Different Classification Schemes of Proteins Based on Function, Shape, and Physicochemical Properties
Kinds of Proteins Description and/or Examples
    1. Enzymes (catalytic proteins) Lactase, ribonuclease, pyruvic dehydrogenase, fumarase, proteinase
    2. Structural proteins Collagen, elastin, keratin
    3. Regulatory or hormonal proteins Insulin, adrenaline
    4. Transport proteins Hemoglobin, myoglobin
    5. Genetic proteins Nucleoproteins, histones
    6. Immune Proteins Gamma Globulin, IG's, (Ab's)
    7. Contractile Proteins Actin, myosin
    8. Storage Proteins Zein, ovalbumin, casein

    1. Fibrous Proteins - Long thread-like molecules whose helical strands often form fibers or sheets; often insoluble in water. E.g. Collagen, elastin, keratin
    2. Globular Proteins - Generally soluble in aqueous media; spheroid or ovoid shape; further classified on the basis of solubility - water soluble, heat coaguble, include proteins in blood serum, egg white, milk, and in certain plants (pea, wheat);soluble in dilute salt solutions include proteins in blood serum, egg white, and in plants such as peanuts.

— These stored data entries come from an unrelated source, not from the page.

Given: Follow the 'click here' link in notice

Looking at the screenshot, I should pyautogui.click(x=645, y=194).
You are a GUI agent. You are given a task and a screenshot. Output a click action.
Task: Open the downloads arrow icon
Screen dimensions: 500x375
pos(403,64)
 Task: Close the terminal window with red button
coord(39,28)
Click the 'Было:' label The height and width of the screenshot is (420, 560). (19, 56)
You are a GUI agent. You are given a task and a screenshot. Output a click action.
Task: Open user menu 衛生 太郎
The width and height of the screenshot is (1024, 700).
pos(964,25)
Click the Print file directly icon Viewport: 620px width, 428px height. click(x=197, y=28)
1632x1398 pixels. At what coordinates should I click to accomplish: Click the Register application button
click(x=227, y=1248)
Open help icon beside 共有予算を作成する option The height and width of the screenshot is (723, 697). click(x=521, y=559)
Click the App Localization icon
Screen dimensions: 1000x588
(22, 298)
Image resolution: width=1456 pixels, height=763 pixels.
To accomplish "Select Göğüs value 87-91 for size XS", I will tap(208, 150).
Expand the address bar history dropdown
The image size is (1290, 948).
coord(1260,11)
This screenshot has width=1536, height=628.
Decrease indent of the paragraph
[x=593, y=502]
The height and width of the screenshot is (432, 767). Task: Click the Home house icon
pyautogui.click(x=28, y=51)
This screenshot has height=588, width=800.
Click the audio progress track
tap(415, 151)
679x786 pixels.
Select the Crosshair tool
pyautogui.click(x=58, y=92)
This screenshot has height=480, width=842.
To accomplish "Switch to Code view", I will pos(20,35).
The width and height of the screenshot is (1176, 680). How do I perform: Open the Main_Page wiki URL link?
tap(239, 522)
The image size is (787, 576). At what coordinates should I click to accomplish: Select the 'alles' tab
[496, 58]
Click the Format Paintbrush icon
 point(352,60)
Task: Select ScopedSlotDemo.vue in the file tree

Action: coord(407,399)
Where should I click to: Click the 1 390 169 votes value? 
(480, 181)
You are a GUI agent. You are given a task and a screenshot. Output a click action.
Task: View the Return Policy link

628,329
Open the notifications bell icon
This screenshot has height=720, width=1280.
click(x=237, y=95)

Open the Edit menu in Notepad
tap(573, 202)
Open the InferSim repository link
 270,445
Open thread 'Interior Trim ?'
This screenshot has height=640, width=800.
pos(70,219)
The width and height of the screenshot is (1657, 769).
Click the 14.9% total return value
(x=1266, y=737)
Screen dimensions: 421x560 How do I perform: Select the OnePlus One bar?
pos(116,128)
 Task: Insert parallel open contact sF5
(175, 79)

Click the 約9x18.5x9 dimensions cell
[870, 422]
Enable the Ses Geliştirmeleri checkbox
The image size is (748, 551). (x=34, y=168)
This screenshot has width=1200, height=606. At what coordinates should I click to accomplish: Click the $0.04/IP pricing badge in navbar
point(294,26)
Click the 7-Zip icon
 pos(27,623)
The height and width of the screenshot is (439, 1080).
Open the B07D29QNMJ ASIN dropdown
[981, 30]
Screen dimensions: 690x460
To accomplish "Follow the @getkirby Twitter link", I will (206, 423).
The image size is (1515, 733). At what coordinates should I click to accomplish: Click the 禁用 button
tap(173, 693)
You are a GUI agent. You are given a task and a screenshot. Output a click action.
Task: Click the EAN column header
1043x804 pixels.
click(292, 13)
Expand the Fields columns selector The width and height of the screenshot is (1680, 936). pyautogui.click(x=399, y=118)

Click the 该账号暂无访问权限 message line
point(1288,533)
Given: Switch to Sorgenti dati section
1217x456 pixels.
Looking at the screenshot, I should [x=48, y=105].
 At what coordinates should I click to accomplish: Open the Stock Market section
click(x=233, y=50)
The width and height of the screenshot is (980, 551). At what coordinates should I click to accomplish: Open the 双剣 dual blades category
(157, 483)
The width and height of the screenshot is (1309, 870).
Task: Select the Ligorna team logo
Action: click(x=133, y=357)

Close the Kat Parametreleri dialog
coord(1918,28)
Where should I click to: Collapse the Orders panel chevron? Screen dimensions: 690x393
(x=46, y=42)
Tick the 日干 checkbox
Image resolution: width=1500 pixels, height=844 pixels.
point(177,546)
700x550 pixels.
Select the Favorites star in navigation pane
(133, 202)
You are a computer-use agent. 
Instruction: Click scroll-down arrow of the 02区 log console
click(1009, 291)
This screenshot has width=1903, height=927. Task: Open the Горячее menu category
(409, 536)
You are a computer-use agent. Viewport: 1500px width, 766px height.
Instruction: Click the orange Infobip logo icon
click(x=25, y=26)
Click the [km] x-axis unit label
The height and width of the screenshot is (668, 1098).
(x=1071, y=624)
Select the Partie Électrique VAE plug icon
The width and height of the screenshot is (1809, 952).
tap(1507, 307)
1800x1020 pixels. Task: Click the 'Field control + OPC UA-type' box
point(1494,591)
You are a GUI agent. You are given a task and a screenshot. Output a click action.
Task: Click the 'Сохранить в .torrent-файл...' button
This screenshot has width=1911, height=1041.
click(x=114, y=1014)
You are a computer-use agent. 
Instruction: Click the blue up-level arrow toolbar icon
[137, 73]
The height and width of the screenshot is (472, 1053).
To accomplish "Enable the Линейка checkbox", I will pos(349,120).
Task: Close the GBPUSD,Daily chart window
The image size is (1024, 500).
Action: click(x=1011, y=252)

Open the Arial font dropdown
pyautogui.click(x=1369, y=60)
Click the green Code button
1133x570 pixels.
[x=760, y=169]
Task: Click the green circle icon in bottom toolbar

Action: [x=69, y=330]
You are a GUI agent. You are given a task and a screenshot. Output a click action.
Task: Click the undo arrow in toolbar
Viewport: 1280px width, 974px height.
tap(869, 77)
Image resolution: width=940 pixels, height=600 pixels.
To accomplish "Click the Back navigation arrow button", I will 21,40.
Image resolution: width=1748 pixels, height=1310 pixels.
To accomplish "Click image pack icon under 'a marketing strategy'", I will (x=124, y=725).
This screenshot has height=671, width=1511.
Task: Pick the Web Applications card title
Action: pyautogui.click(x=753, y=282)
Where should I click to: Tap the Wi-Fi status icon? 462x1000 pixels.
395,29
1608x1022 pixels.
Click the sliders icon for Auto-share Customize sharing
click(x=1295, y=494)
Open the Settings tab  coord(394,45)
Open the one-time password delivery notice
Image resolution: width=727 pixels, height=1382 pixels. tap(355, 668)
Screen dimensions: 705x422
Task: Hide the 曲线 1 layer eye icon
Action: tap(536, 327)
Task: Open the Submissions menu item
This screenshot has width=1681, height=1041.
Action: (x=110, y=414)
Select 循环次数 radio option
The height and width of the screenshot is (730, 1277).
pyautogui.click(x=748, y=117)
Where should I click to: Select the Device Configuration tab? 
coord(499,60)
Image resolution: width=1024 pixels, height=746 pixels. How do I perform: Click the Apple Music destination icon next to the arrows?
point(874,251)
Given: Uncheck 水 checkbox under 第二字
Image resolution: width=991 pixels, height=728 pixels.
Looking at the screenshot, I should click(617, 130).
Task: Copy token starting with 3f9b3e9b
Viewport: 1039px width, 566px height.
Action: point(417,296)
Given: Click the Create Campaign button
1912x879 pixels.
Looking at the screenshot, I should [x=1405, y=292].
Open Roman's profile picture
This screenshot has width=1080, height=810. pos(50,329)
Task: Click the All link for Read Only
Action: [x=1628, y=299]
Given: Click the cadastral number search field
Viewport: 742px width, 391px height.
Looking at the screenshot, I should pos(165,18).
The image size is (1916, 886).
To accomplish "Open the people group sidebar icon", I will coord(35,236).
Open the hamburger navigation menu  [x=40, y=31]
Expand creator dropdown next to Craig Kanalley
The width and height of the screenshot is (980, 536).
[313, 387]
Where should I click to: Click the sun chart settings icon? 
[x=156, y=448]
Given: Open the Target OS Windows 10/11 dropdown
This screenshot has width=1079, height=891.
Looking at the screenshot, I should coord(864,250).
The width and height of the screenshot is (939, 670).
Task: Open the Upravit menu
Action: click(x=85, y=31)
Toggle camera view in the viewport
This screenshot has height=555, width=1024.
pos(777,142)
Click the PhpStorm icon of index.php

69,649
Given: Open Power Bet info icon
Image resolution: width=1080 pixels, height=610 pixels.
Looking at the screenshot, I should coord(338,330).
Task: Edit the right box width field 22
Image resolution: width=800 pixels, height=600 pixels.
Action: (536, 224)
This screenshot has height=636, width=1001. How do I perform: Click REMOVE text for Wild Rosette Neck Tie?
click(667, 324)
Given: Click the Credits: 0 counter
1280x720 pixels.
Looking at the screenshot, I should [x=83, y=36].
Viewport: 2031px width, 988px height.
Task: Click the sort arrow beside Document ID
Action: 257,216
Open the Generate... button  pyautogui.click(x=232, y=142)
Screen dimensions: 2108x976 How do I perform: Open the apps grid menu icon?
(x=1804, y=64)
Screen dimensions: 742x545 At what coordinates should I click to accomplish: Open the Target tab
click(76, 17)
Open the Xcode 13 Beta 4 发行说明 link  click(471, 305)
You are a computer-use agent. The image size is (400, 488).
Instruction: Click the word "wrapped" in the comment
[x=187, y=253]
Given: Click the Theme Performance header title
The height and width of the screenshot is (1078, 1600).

    1. Simple Proteins - Yield only amino acids on hydrolysis
      1. Albumins, Globulins, Glutelins Soluble in dilute acids and alkalies
      2. Scleroproteins Nonsoluble proteins such as Collagen
      3. Prolamines Soluble in alcohol, insoluble in water; found in seeds of plants
      4. Histones Soluble in water, dilute acids, and alkalies; contain a large portion of basic amino acids such as globin of hemoglobin
      5. Protamines Basic proteins which are essentially large polypeptides
    2. Conjugated Proteins Yield amino acids and nonprotein products upon hydrolysis
      1. Glyco- or mucoproteins Proteins plus carbohydrates; e.g. mucin of saliva
      2. Lipoproteins Proteins plus a lipid; e.g. liporutellin of egg yolk
      3. Chromoproteins Proteins plus a pigmented prosthetic group e.g. hemoglobin, myoglobin
      4. Metalloproteins Proteins plus a metal element such as iron, magnesium, copper, or zinc; e.g. ferritin (Fe), tyrosine oxidase (Cu), alcohol dehydrogenase (Zn).
      5. Nucleoproteins Proteins plus nucleic acid; e.g. nucleohistone

Like fats, amino acids are formed within living cells using sugars as starting materials. But while fats are made up only of carbon, hydrogen, and oxygen atoms, all available in the sugar and water of the cell, amino acids also contain nitrogen. Most of the earth's supply of nitrogen exists in the form of gas in the atmosphere. Only a few microorganisms are able to incorporate nitrogen from the air into compounds - ammonia, nitrites, and nitrates - that can be used by living systems. Hence, the proportion of the earth's nitrogen supply available to the living world is very small. Plants incorporate the nitrogen in ammonia, nitrites, and nitrates into carbon-hydrogen compounds to form amino acids. Animals are able to synthesize some of their amino acids, using ammonia as a nitrogen source. The amino acids they cannot synthesize, the so-called ESSENTIAL AMINO ACIDS, must be obtained either directly or indirectly from plants. For adult human beings, the essential amino acids are: LYSINE, TRYPTOPHAN, THREONINE, METHIONINE, PHENYLALANINE, LEUCINE, VALINE, and ISOLEUCINE. People who eat meat usually get enough protein and the correct balance of amino acids. People who are vegetarians, whether for philosophical, esthetic, or economic reasons, have to be careful that they get enough protein and, in particular, the essential amino acids. Until recently, agricultural scientists concerned with the world's hungry people concentrated on developing plants with a high caloric yield. Increasing recognition of the role of plants as a major source of amino acids for human populations has led to emphasis on the development of high-protein strains of food plants and of plants with essential amino acids, such as "high-lysine" corn. Another approach to the right balance of amino acids is to combine certain foods. Beans, for instance, are likely to be deficient in tryptophan and in the sulfur containing amino acids, but they are a good to excellent source of isoleucine and lysine. Rice is deficient in isoleucine and lysine but provides an adequate amount of the other essential amino acids. Thus, rice and beans in combination make just about as perfect a protein menu as eggs or steak, as some nonscientists seem to have known for quite a long time.